# What type of small sailboat - recommendations



## TSOJOURNER (Dec 16, 1999)

A friend wants to buy a small sailboat for her and her husband to sail on a midwest lake. They are definitely beginners. Can anyone recommend a small fiberglass boat for two that is quick but not too much for beginners?

Preferably one that could later be raced in local races?


----------



## tommays (Sep 9, 2008)

WELL

That usally works out best if you just wonder down and see whats being used at the local sailing places and at least here they have demo days 

My wife and i started on and 11' sailing dink BUT i dont think you would get her on one today


----------



## Delirious (Dec 16, 2001)

Flying Scot (19 ft)

Precision 15

Capri 14.2

In that order. The Flying Scot has a huge following and many local fleets and would be a good family fun daysailor that can be raced.


----------



## T34C (Sep 14, 2006)

I would add the Thistle to the above list.


----------



## TackBoston (Oct 11, 2008)

Here are a couple recommendations:

Rhodes 19 -- very simply boat, classic design, often used to teach sailing, can probably find one used pretty cheap and new they are simply beautiful. Not great performance boat, but likely will be others on the lake

Colgate 26 -- designed to teach sailing and to race, this boat is easy to sail but has all of the bells and whistles that you can use as your skills progress. A rocketship racer too. Very stable with huge cockpit and cuddy cabin. Scores well under PHRF.

Sonar -- another popular and classic boat, this is a great learning boat, simple, and likely to be others on the lake. You can find these used as well.


----------



## Perithead (Nov 16, 2007)

Do they want a boat for daysailing or something that they can spend a night or two in?

If they want to stay ont he boat a Catalina 22 is very popular and you can get a nice used one at a decent price.


----------



## TSOJOURNER (Dec 16, 1999)

*Boat is for daysailing*



Perithead said:


> Do they want a boat for daysailing or something that they can spend a night or two in?
> 
> If they want to stay ont he boat a Catalina 22 is very popular and you can get a nice used one at a decent price.

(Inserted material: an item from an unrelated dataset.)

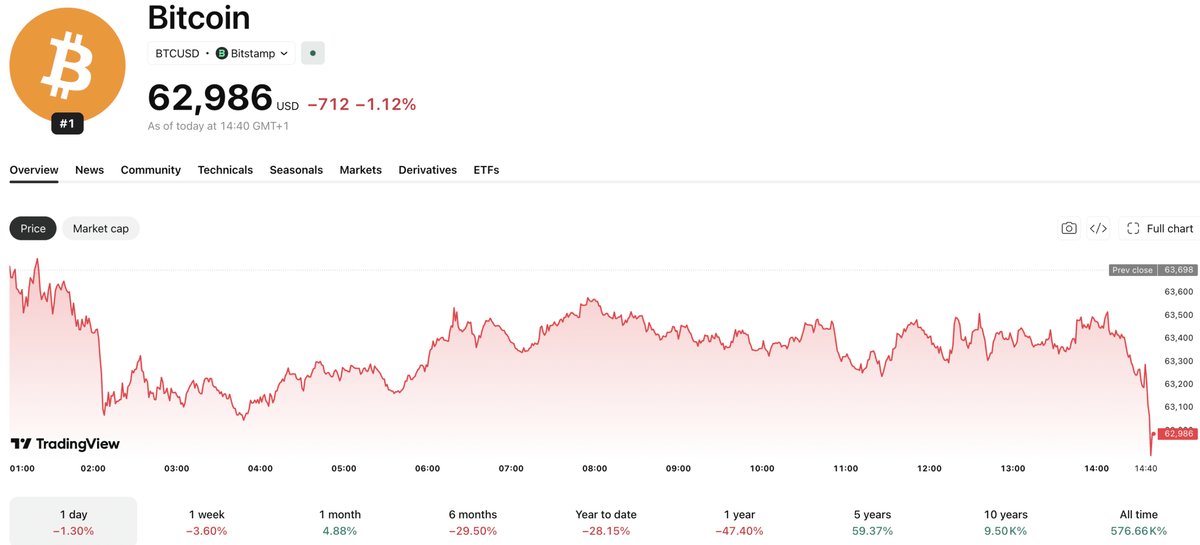Choose the All time range

pos(1139,522)
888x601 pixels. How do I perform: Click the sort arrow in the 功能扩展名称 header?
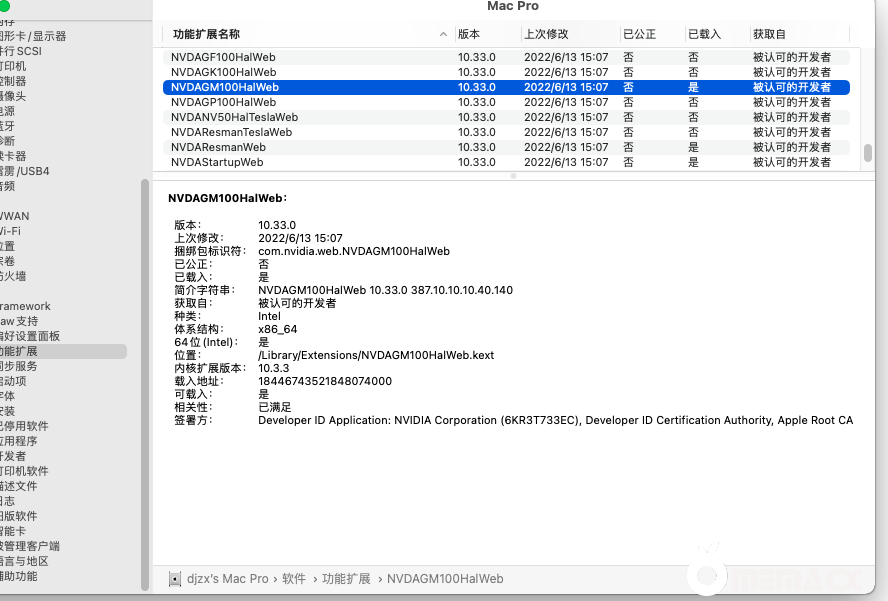click(444, 34)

They want one easy to put in and out of the water and trailerable for daysailing......

Thanks,
Ron


----------



## Delirious (Dec 16, 2001)

T34C said:


> I would add the Thistle to the above list.


I owned Thistle #1858 and I would not recommend it as a beginner's sailboat for two people.

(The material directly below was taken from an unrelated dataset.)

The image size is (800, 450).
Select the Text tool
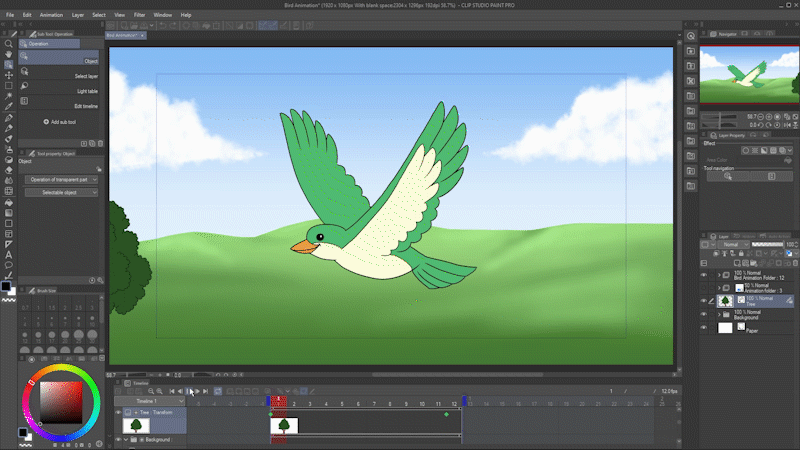(x=9, y=255)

Heck of a boat, and IMHO the cream-of-the-crop of racing dinghys, but it is like handng the keys to the Ferrari to a first time driver.

I've seen two folks hop off a Thistle coming in fast to a beach and the boom swung back and hit the helms(wo)man in the forehead hard enough to lift her out of the boat from seated. It was the loudest "PING" I've ever heard on a sailboat. Eventually THE ADMIRAL did forgive me & the other crewman, and the lump went away in a week. You'll note it's low to the gunnel.










Things happen fast on a Thistle and you only get one chance to correct them. It's also a cast iron b##ch to set that loose-footed mast every time with the tight solid wire rigging. The Scot is worlds easier whth the hinged base.


----------



## Lostmt (Jun 4, 2006)

I would recommend a Starwind 19 or 22. We own a 22. She is trailerable and has a nice cabin for over nights. Starwind Spindrift Marina • Index page

We are new to sailing and wanted a sailboat that we could do coastal cruising and take up to Iowa to visit our son and sail on lakes up there.


----------



## WouldaShoulda (Oct 7, 2008)

I'd add the old O'Day Daysailer to the list.

Or it's similar, wetter contemporary the Catalina 16.5.

Speaking of wet, I like the Hobie Wave and Getaway too!!


----------



## sailingdog (Mar 19, 2006)

The Compacs are pretty good in that size range, as are the Montgomeries.


----------



## T34C (Sep 14, 2006)

Delirious said:


> I owned Thistle #1858 and I would not recommend it as a beginner's sailboat for two people.
> 
> Heck of a boat, and IMHO the cream-of-the-crop of racing dinghys, but it is like handng the keys to the Ferrari to a first time driver.
> 
> ...


Good call. I'm just bias because I want one to play with.


----------



## Delirious (Dec 16, 2001)

There are days I miss ours a bunch. It was a 1964 I saved from a rotted mess. That picture was taken from a Flying Scot as we walked past on a very light air day. That boat moved no matter what - especially with only two aboard. If you could get it moving at all it seemed to generate it's own wind even on flat, dead air days. You're looking at 200 ft^2 of sail on a 500lb hull!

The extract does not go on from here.